LEAP4Beef follows the success of an earlier project to automate lamb cutting and seeks to apply the learnings from that work to the beef processing sector. Once fully developed and integrated, the system will unlock large-scale, high throughput and sophisticated automation to maximise cutting accuracy and yield.
Australian Meat Processor Corporation (AMPC) CEO, Chris Taylor, said the prototype module at JBS Australia would focus on striploin-rack-chine removal. It will use a simple sensing approach to refine the mechanical elements of the module before an advanced sensing system is implemented to attain the full benefit of accurate automated cutting.
“This technology has the aim of improving workplace health and safety, increasing processing efficiency and enhancing profitability,” Mr Taylor said.
“The prototype is an important step in making this technology accessible for the industry.
“We are also planning an industry demonstration event where we will seek feedback and assess interest from processors who might like to participate in hosting future stages of the project.”

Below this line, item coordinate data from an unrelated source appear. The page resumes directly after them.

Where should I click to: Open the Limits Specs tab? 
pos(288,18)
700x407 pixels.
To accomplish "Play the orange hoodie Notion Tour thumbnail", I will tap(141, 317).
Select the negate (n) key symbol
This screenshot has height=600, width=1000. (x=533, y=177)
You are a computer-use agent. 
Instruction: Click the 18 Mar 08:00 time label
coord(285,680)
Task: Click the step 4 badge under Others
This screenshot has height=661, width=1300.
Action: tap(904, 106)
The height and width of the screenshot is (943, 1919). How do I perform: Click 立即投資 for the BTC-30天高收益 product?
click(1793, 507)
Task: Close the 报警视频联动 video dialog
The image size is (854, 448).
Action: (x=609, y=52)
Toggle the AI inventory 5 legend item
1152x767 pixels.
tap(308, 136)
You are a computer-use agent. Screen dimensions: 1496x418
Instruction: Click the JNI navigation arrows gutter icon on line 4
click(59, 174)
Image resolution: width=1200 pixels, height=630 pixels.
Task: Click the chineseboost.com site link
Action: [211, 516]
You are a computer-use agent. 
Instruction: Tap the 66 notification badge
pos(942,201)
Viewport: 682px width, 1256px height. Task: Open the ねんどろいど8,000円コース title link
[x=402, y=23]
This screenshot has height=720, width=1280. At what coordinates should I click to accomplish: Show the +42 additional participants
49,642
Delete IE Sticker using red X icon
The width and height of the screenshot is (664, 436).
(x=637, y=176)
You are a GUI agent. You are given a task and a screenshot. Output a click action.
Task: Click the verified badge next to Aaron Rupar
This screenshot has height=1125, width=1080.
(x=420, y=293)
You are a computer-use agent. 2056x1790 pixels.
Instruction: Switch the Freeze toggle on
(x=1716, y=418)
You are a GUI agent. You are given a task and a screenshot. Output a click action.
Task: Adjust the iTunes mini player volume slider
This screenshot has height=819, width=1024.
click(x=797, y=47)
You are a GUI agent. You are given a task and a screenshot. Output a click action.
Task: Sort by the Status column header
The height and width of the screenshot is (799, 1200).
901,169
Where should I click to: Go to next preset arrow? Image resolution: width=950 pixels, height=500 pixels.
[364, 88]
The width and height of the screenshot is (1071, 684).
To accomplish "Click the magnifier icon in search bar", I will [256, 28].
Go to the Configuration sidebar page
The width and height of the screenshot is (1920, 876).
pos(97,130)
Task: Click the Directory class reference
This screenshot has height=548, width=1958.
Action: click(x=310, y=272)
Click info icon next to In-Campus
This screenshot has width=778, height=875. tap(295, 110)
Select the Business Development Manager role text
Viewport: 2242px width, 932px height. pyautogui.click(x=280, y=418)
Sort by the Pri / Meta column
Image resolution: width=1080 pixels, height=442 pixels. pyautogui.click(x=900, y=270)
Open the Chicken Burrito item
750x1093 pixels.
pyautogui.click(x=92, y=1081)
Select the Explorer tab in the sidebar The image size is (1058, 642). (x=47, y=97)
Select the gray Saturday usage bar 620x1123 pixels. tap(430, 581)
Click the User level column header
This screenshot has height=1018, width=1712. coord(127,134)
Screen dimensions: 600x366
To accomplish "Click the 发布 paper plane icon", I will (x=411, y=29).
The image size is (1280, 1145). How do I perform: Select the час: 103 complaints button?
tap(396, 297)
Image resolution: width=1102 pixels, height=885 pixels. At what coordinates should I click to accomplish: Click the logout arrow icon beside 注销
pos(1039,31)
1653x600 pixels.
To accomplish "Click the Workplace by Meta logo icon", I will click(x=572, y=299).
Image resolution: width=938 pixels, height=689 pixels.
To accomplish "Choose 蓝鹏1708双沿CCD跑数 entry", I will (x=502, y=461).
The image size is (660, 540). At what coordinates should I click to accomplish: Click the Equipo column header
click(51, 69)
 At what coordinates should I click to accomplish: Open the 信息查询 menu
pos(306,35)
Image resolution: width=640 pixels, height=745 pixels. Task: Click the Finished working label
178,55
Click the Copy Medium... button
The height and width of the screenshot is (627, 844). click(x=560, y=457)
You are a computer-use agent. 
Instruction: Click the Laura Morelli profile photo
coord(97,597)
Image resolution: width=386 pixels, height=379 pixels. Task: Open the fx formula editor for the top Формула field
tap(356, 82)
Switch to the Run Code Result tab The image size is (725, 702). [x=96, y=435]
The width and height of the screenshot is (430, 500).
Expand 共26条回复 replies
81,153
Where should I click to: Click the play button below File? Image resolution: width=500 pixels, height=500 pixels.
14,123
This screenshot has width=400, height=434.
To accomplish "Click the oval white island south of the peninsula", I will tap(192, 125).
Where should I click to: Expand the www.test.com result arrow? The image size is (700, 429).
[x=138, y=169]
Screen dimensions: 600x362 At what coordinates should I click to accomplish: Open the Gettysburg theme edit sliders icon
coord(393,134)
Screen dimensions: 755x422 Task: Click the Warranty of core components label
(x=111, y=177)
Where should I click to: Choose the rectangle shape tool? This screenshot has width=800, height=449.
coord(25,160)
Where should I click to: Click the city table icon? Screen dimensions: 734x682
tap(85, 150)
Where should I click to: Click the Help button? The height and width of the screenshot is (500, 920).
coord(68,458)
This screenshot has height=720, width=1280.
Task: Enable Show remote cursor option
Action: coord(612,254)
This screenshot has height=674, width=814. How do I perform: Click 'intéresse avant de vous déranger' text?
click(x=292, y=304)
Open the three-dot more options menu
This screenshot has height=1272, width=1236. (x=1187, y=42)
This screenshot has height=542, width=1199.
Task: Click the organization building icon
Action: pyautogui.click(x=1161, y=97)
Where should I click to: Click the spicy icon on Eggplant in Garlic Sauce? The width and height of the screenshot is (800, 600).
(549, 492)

The program is a collaboration between the AMPC, Meat & Livestock Australia (MLA) and Scott Automation and Robotics in partnership with JBS Australia. It follows the development of several pre-prototypes by Scott as part of a recent MLA Donor Company project in partnership with Teys Australia. That work demonstrated an impressive $29/head benefit from LEAP4Beef, delivering up to $10M per annum return for a high throughput beef processor alongside significant labour savings and workplace health and safety benefits.
Prior projects and industry consultation have shown that a modular deboning approach, similar to the lamb LEAP automation system, could deliver high return on investment from yield recovery, labour efficiency, safety and quality, plus benefits such as throughput efficiency, hygiene and reduced reliance on skilled labour.
Mr Taylor explained that processing facilities could invest in the technology in a modular way, allowing them to start with the highest return modules and add further modules sequentially.
MLA Managing Director, Jason Strong, said the project represents the next steps to help industry improve safety, streamline boning operations and improve yield and profitability.
“Australian processing is among the most expensive in the world, and automating the beef boning process would reduce per head operating costs and increase boning room yield efficiency, for the benefit of the entire Australian red meat supply chain,” Mr Strong said.
“It is another example of the Australian red meat industry leading the world with technology and innovation, and also showing the strong collaboration in R&D between MLA and AMPC.”
Scott Technology CEO John Kippenberger said, “The Australian beef market will be the first to benefit from this new technology and local processor feedback is very important at each stage of the project. We also know that there is global application and demand for this type of beef cutting automation and we’re delighted to once again be part of a team bringing world-class tech to the industry.”